Par Frédéric Valletoux, Président de la Fédération hospitalière de France. La Fédération hospitalière de France (FHF) porte la voix des 1 000 hôpitaux publics de France, dans toute leur diversité, du centre hospitalier universitaire (CHU) à l’hôpital de proximité. La communauté hospitalière est fière des valeurs du service public, celle de la permanence dans l’accueil, celle des soins pour tous, sans discrimination ni financière ni géographique, celle, enfin, d’une qualité plébiscitée, encore aujourd’hui, par l’immense majorité des Français. Nos hôpitaux, de tout temps, ont incarné l’innovation et l’excellence, comme l’attention à tous et la proximité. Aujourd’hui, ces valeurs, issues du programme du Conseil national de la Résistance (CNR) de 1944, constituent plus que jamais une des bases du contrat social qui fonde notre République ; aujourd’hui, cependant, elles pourraient être remises en question. Faisant écho aux récents propos (Libération du 12 décembre 2017) de la ministre des Solidarités et de la Santé, nous pensons que ce « système est à bout de souffle ».

C’est en effet tout le système de santé, et non seulement l’hôpital, qui doit être refondé : aux déserts médicaux se conjuguent des dépassements d’honoraires, inaccessibles au plus grand nombre. À la lutte nécessaire contre les actes inutiles se substitue une régulation financière, certes nécessaire, mais inégalitaire, qui, sans l’engagement des professionnels de santé, aurait déjà pesé sur la qualité des soins dus aux patients.

Cette année, au fil des baisses de tarifs, des mesures de toutes sortes non financées, l’hôpital public connaîtra sans nul doute un déficit record de 1,5 milliard d’euros. En 2018, au titre du budget de la Sécurité sociale récemment voté, ce seront encore 1,6 milliard d’euros d’économies qui lui seront demandées.

La FHF considère qu’aujourd’hui une « ligne rouge » est dépassée. Elle dénonce « une politique du rabot » en lieu et place de réformes trop longtemps différées, et une régulation injuste, qui ne fait que constater la dérive des enveloppes de la médecine de ville, pour les compenser par des prélèvements sur les établissements de santé. La FHF appelle à la raison les pouvoirs publics : les Français savent que l’hôpital demeure un recours irremplaçable dans les crises sanitaires et un rempart social dans la crise économique.

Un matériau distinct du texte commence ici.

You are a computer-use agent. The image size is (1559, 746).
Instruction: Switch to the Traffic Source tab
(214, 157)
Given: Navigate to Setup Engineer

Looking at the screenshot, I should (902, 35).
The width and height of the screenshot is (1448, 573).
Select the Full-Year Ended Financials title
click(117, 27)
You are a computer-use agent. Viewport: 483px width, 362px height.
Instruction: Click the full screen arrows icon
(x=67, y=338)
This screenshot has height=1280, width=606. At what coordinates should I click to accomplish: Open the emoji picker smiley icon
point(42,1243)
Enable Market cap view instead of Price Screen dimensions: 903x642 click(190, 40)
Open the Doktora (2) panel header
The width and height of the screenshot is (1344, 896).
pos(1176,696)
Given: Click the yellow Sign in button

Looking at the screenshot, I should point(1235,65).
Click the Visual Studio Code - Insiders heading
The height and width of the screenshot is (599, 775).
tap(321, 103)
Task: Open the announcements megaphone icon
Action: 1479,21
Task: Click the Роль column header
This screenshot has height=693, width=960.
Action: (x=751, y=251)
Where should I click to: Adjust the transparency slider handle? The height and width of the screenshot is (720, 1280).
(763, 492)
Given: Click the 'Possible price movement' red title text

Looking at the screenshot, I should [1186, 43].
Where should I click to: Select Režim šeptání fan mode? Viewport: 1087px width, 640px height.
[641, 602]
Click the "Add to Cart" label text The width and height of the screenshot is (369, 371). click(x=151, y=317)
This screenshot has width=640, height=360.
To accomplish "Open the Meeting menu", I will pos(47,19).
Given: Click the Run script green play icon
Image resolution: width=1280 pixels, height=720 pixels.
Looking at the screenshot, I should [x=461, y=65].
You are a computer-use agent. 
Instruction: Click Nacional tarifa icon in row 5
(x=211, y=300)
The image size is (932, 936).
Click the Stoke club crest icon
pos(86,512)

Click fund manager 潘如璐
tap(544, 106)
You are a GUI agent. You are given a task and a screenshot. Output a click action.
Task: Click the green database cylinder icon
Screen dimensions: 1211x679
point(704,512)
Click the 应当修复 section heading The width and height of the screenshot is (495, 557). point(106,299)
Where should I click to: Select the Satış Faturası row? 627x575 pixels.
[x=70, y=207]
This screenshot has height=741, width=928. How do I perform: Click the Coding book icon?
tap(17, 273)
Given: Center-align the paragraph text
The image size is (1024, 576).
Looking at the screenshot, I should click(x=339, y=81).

C’est pourquoi la FHF propose une refondation du système de santé. Cette refondation devra être basée sur un principe de responsabilité, à rebours d’une approche jacobine et bureaucratique de la gouvernance en santé :

– une responsabilité « populationnelle » de tous les acteurs d’un territoire pour améliorer l’état de santé de ses habitants ;

– une responsabilité à l’égard des missions : tous les acteurs financés par de l’argent public doivent contribuer à l’ensemble des missions de service public ;

– une responsabilité à l’égard des patients, en s’engageant dans la lutte contre les actes inutiles et les prises en charge non pertinentes ;

– enfin, une responsabilité à l’égard des professionnels en leur garantissant les moyens nécessaires à leur exercice et en préservant leur qualité de vie au travail.

Cette refondation passe en outre par une approche transversale et décloisonnée. Engageons-nous radicalement dans les politiques de prévention en les finançant clairement. Privilégions une approche à partir des parcours de soins des patients, en acceptant, compte tenu des contraintes, une vraie gradation de l’offre hospitalière dans les territoires. Réformons les mécanismes de remboursement à l’acte ou au séjour, qui aggravent la concurrence entre établissements et professionnels, pour introduire des éléments de tarification au parcours. Promouvons l’innovation, l’expérimentation et l’investissement dans les nouvelles technologies.

Considérons enfin le système de santé, que beaucoup nous envient, non pas comme une contrainte, mais comme une chance pour la France. Faisons comprendre à nos gouvernants que, pour prendre soin des Français, il faut prendre soin de l’hôpital public.